Feast of the Hunters' Moon is a weekend festival and historical reenactment held on a weekend in October since 1968, near the present-day site of Fort Ouiatenon, an 18th-century French military and trading post near West Lafayette, Indiana. Traditionally, the Hunters' Moon is the full moon in October, following September's Harvest Moon.

==Site and history==
The Feast is held on the grounds of the Historic Fort Ouiatenon Park, on the Wabash River. The fort served as a French trading post and was located approximately one mile downriver from the present-day park.

Many Indigenous groups routinely visited Fort Ouiatenon, including the Wea, Kickapoo, Mascouten, Neshnabe (Potawatomi), Piankashaw, Sauk, Fox, Seneca, Miyaamiaa Nations (Miami), Lenape (Delaware), and Shawnee (Sewanee). Waayaahtanonki, also known as Ouiatenon, once stood across the river from the fort. Thousands of people lived in the area surrounding the settlement, which was occupied seasonally. Waayaahtanonki was primarily occupied by the waayaahtanwa, or Wea. Modern Indigenous groups related to the waayaahtanwa include the Miami of Indiana and the Peoria Tribe of Indians of Oklahoma. Although modern interpretations of interactions between Indigenous groups and European Americans are portrayed as peaceful, constant interpersonal conflicts and violence took place at Waayaahtanonki.

==Festival and historical reenactment==
During the festival, participants reenact the annual fall gathering of the French and Native Americans which took place at Fort Ouiatenon in the mid-18th century.
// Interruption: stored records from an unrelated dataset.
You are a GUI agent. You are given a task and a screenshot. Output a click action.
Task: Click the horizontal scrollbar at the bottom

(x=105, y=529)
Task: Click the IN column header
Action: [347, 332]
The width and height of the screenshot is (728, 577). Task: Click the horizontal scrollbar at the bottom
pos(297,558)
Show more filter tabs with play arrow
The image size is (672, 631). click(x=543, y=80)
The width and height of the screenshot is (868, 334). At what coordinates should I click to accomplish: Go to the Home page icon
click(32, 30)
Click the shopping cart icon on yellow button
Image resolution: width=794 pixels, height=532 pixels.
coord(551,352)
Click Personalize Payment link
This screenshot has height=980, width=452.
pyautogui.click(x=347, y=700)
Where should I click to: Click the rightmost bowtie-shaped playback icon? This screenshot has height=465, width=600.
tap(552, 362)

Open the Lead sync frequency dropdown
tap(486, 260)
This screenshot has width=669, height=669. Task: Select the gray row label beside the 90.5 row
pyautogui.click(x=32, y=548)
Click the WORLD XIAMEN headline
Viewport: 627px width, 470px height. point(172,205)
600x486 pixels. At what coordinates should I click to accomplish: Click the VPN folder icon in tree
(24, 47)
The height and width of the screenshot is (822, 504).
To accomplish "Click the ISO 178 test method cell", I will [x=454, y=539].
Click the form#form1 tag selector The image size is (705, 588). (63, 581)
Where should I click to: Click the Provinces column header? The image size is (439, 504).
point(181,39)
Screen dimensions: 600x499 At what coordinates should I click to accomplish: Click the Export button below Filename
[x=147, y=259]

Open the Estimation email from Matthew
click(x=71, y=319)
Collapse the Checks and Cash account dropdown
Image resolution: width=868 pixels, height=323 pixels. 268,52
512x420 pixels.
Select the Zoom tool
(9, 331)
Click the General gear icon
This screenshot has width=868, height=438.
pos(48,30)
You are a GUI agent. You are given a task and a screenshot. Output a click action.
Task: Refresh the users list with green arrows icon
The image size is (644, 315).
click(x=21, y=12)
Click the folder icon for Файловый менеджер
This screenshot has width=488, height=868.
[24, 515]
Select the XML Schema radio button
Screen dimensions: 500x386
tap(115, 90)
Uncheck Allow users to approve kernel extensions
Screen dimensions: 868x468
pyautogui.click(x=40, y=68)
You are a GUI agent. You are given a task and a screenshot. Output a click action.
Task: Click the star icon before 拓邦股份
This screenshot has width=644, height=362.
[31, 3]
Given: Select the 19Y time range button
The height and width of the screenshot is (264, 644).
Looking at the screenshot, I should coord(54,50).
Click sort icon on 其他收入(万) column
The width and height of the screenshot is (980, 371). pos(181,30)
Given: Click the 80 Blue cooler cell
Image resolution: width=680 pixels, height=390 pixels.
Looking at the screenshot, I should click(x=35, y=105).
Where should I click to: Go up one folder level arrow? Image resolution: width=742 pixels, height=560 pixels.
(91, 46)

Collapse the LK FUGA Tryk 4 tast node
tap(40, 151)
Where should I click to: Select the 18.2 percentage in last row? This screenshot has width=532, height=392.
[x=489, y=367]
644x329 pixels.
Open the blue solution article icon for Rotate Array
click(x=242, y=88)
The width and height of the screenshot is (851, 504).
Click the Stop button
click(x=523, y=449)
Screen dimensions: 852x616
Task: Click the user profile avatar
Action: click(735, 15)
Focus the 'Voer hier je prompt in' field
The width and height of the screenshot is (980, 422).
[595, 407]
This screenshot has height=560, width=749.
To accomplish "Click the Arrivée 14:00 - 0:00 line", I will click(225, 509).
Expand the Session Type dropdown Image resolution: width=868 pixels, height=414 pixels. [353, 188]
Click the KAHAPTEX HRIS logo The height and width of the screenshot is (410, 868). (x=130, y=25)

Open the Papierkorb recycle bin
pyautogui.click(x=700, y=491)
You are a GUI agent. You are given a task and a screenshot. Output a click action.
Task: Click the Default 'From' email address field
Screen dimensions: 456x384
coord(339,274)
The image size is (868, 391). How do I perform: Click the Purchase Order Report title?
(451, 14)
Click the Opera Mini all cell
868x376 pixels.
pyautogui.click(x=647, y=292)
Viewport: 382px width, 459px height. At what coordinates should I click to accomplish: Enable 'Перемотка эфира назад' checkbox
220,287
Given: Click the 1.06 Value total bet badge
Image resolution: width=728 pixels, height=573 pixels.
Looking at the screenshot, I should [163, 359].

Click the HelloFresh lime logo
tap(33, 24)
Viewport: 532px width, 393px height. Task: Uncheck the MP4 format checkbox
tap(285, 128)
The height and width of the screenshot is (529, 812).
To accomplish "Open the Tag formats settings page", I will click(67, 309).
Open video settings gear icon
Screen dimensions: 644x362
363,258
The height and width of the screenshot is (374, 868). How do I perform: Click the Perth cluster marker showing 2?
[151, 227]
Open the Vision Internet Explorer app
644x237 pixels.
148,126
Participants dress in the garb of the 18th century French soldiers, settlers, and Native Americans who lived in this region. Food vendors sell traditional period foods such as rabbit stew, voyageur stew, and venison sausage. The program also includes music, marching, dancing and reenacted military maneuvers.

===Musical performances===

As part of the event, various musical acts perform, including Native American drummers, historical folk music performers, French folksingers and period fife and drum corps.

===Living history presentations===

The event includes historical reenactments featuring period characters from the 1700s to educate visitors about the lives and culture of the period. Each year, Indigenous participants construct a temporary Wea village at the festival. The festival requires Indigenous first-person interpreters to wear "...Eastern Woodlands Indian dress of the period." This requirement perpetuates the idea that Indigenous cultures remain unchanged and does not allow Indigenous first-person interpreters to interpret the history of their communities from a modern perspective.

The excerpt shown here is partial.